* Your task *
Copy the whole listing below word for word, leaving out the pictures.

Text and item location entries:
------------------------------

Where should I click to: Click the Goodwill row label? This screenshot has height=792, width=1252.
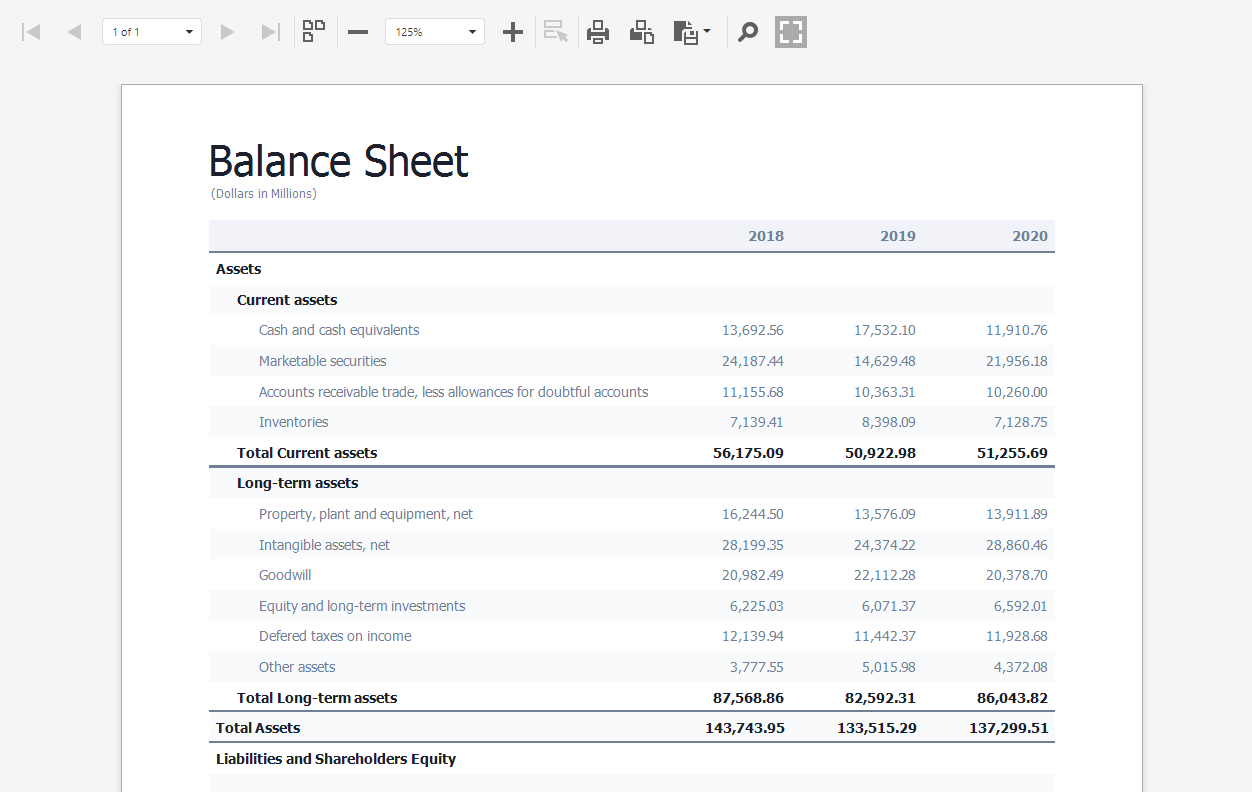click(x=285, y=575)
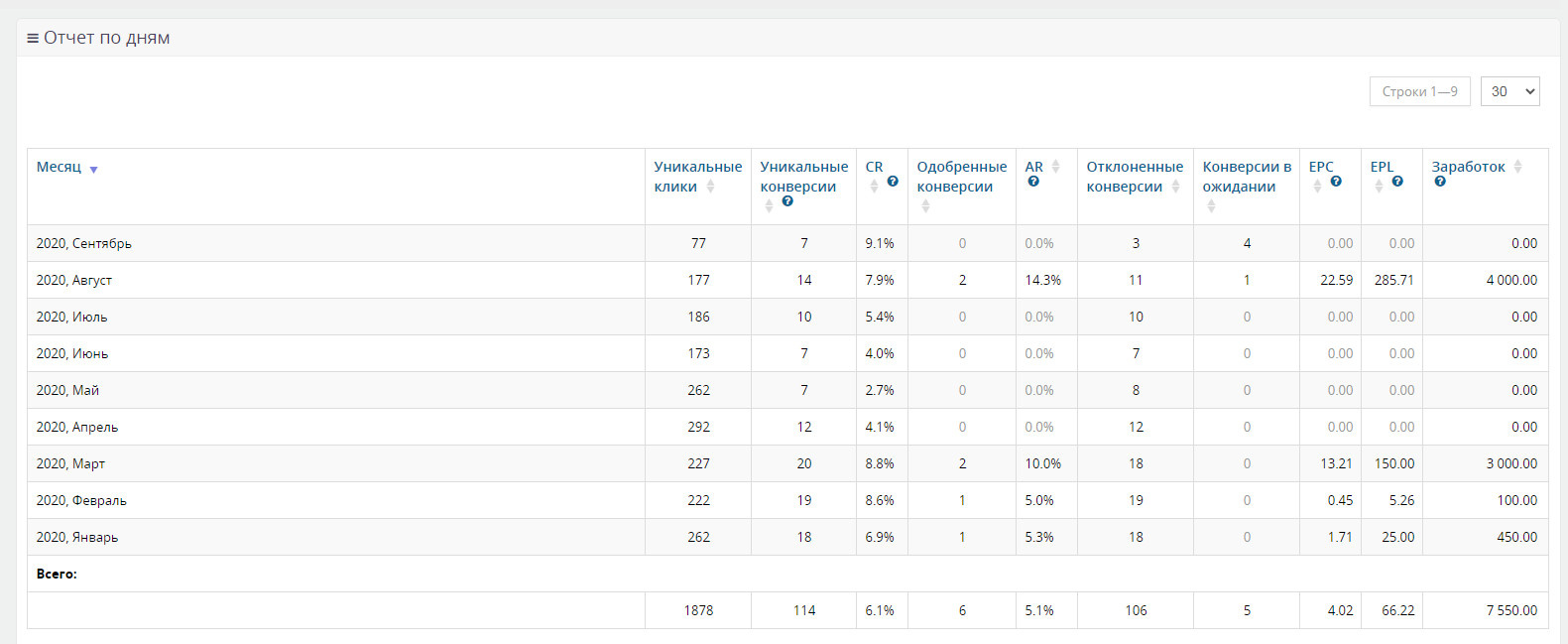This screenshot has height=644, width=1568.
Task: Click the EPL column help question icon
Action: pos(1397,182)
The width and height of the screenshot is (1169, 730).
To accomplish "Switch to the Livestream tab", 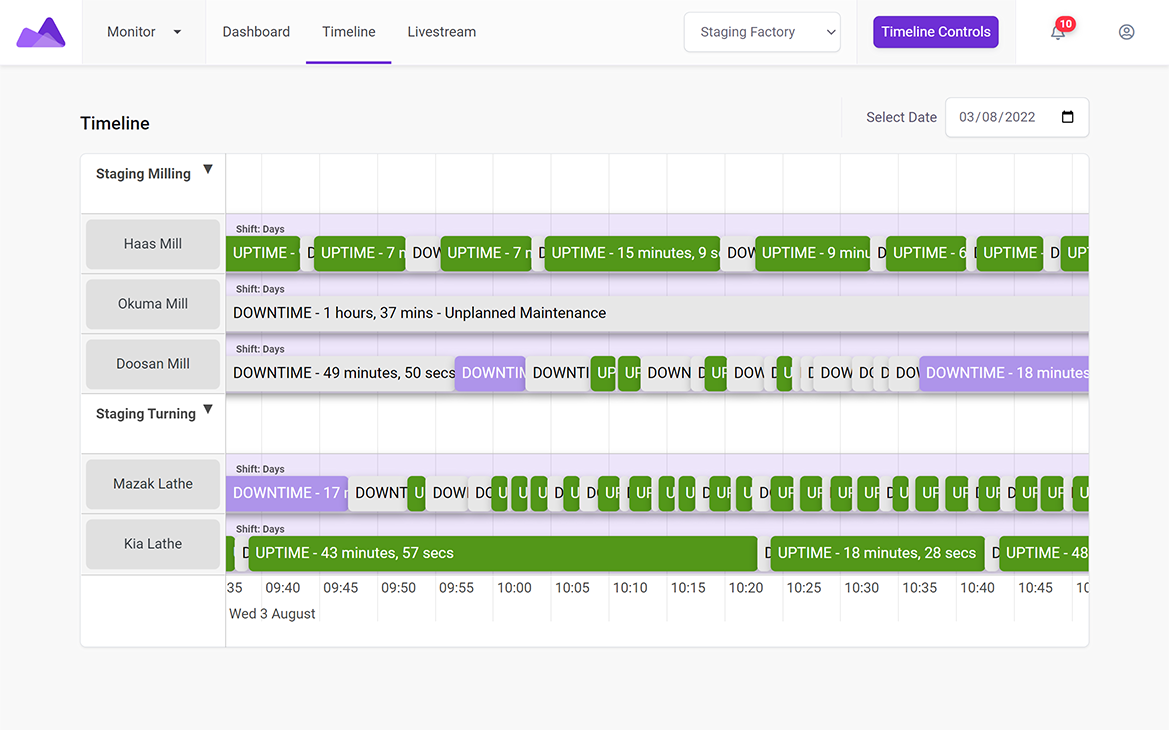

------------------------------

* Full response *
Where should I click to: Click the Goodwill row label? This screenshot has height=792, width=1252.
click(x=285, y=575)
This screenshot has height=644, width=1568.
Task: Click the EPL column help question icon
Action: pos(1397,182)
The width and height of the screenshot is (1169, 730).
To accomplish "Switch to the Livestream tab", 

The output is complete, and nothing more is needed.